N.B. this is only a Recommendation.
'4.18.6 From all relevant raw materials, when appropriated, identified samples shall be available and kept stored till the end of the expiry date of the end product.'
I can't see how you can keep these. See other discusion thread.
It absolutely depends on what you are producing... So best is, to discuss upfront with your auditor.
Your should check out the EU regulation 1829/2003. There you will find the explanation of GMO. For IFS you shall request a GMO-free conformity from each deliverer.
'4.19.1 The organisation shall have in place systems and procedures to allow the identification of products consisting of GMOs, containing GMOs or produced from GMOs including food ingredients but also additives and flavouring(s).'
This is how I see it:
Consisting of GMOs - Material which definitely contains GMO material e.g. GMO soya / maize.

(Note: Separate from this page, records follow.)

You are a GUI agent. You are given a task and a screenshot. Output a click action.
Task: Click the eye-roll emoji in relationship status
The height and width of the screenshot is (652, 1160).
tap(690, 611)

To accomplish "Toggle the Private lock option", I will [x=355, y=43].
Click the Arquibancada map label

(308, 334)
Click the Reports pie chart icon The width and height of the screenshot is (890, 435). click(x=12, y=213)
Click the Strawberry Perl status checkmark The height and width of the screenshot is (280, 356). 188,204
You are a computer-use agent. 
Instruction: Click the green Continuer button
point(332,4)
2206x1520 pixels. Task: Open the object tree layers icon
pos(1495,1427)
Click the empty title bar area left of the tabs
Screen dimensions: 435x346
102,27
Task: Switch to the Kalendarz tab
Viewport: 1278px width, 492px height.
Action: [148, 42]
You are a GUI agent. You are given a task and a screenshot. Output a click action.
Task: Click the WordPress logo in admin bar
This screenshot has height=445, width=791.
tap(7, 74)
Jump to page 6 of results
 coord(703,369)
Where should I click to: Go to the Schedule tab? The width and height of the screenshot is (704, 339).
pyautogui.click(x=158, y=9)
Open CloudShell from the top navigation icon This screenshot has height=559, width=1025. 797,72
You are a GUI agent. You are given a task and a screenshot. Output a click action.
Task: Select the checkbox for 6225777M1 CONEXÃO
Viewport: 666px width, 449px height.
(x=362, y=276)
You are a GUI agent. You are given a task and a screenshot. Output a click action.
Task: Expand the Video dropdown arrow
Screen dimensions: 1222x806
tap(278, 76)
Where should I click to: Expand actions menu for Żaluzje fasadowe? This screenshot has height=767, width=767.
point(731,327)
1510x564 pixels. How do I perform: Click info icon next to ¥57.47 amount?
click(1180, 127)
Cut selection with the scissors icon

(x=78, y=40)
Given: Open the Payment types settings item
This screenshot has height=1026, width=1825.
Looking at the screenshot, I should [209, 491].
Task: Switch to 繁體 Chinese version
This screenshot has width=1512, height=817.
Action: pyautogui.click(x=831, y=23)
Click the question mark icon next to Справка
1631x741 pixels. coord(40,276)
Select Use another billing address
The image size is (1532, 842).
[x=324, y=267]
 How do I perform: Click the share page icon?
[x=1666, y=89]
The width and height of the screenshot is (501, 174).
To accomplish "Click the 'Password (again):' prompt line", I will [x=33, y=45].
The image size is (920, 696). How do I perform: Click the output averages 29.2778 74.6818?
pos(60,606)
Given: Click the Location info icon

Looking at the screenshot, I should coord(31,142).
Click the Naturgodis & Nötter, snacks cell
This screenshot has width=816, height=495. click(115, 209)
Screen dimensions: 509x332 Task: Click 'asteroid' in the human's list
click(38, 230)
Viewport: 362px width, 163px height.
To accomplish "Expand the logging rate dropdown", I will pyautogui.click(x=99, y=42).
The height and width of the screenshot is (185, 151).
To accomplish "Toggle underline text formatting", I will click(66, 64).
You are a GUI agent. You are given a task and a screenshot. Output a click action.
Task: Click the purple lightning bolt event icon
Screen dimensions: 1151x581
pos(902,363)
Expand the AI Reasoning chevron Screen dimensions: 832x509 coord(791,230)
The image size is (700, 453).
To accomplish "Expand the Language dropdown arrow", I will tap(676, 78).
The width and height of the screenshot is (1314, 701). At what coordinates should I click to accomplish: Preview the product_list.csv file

Containing GMO - Ingredient is partly made up from GMO material or could be contaminated during the harvesting / manufacturing process.
Produced from GMOs - material which is made from GMO source which may or may not actually contain any GMO material.
'4.19.1 The organisation shall ......produced from GMOs including food ingredients but also additives and flavouring(s).'
This is how I see it:
Consisting of GMOs - Material which definitely contains GMO material e.g. GMO soya / maize.
Containing GMO - Ingredient is partly made up from GMO material or could be contaminated during the harvesting / manufacturing process.
Produced from GMOs - material which is made from GMO source which may or may not actually contain any GMO material.
I think you, yorkshire, are fairly right with your interpretation. The "produced from" clause and the inclusion of additives and flavours is the puzzling part. A lot of the flavouring substances are produced with GMO, i.e. genetically modified bacteria and moulds.
And here an example for this a beer brewn with a GM barley an an normal yeast is a GMO-containing product, whereas ordinary barley fermented with a GM yeast is not.
The next point is the stage of denaturation of the GMO product: corn starch from GM maize is a GMO-product. The glucose-sirup made from it also. But what is the (Non-GM) yeast fed with this sirup? And the ascorbate derived from the glucose using a GM microorganism?
This is not absolutely clear neither from the legislative nor from the IFS point of view.
The main problem with this, especially in the flavourings field is - probably you as a european producer will never know how you flavour was produced, let's say in China.
I am curious about the experiences others made with certificates from flavour producers regarding this topic. Probably every product was stated as "GMO-free".
Please, tell me about!
Cheers
We have some ingredients where GM enzymes are used in their production, e.g. glucose syrup and dextros, but are GMO free because they are not in the end ingredient.
We have found that most flavour suppliers will state that there are no GMO ingredients in their products but state that they cannot guarantee that contamination cannot occur.
In my opinion, only 3.3.6 " Suitalbe and sufficiengt rest and catering facilities shall be provided for all staff"
Druing my visits for 40~50 factories, not all have this! This is a kind of ethical aspect responsibilities.